Originally Posted By: melissag
Kickboxing is awesome. I don't know what I would do without my TKD training - it helps so much with aggression. Even just putting my boxing gloves on makes me instantly feel 10 times tougher and more confident. Maybe I should just start wearing them around everywhere I go . . . .


I found a class that fits my schedule with the kids. After I kick this cold, I am going to take the free class and see how it goes.

Originally Posted By: Lostforwords
3b....Just a thought on bed time calls. I would let the kids answer those. Make sure they keep it brief and if they hand the phone to you...just say "I am busy, say good bye to daddy and hang up". The one twist with this phone call is that it could be their dad calling to just say good night to them. So honestly, you don't want to appear to be the villian by not letting him talk to the kids, but you keep the boundary up of not talking to him....a win/win for you and the kids.

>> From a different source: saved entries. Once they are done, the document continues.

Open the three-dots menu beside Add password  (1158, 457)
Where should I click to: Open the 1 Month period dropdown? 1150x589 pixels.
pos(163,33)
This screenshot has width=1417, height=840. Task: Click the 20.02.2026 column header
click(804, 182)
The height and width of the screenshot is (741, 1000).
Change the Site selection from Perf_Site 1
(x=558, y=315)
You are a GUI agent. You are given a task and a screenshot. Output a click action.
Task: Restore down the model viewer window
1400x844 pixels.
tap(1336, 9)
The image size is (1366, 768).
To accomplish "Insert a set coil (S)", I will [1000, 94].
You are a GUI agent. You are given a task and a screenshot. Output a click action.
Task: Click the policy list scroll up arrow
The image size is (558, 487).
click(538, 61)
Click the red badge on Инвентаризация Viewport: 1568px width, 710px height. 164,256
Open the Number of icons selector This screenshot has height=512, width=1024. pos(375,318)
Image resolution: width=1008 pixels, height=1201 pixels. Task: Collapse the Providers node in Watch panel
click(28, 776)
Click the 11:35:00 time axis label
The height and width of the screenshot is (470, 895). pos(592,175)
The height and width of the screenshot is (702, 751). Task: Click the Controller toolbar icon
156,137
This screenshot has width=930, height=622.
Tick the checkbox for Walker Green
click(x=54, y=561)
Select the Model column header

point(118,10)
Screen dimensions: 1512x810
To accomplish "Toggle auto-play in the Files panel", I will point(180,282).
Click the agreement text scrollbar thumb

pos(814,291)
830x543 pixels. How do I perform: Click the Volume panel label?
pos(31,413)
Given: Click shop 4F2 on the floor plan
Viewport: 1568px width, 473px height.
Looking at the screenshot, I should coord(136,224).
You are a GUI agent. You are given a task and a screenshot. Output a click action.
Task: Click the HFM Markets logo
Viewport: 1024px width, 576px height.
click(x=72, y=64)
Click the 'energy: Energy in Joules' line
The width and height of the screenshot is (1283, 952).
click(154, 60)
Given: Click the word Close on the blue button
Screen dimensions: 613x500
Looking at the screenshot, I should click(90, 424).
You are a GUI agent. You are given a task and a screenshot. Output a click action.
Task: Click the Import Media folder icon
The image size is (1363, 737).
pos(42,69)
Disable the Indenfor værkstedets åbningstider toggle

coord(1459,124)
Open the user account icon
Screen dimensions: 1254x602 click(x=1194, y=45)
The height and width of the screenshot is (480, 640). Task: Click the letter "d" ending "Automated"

You are right LFW. I did not even think about that last night because H is not one that calls to say goodnight to the boys (not sure that he has yet). However, I should have just answered and handed the phone to one of the boys. I really do not want to withhold the boys from their dad at all or vise versa.


Originally Posted By: Lostforwords
As for today....When he asks why you didn't answer the phone last night (it will happen) your reply needs to be "I was busy"......nothing more. Let's work on making you stronger and that starts today. Do not fall for his questions....be stronger and let your actions mirror your values.


My H wound up calling and texting again last night because he was concerned that something was wrong. I just responded that I had been busy and was fine.

H called this morning to discuss logistics with the kids. This is where I always have a problem because he transitions from logistics into other subject matters. I try not to be rude and don't engage him in conversation and usually just try to bring the conversation back to logistics. I try and use the friendly neighbor technique. It was so much easier for me to ignore him when he was a jerk before and after BD. I think that I have been deprived of his attention for so long that it is hard to not get dragged back in now. But I know that I need to be stronger. He needs to earn the honor of being my friend. He is getting something from our current R and I am not getting very much at all.

Originally Posted By: labug
Did you ever get to an AlAnon meeting?


I have not had a chance to get to an AlAnon meeting yet. I looked over the website and there are so many local meetings that I was just overwhelmed. I will look into it again because I think that it would be helpful to my situation.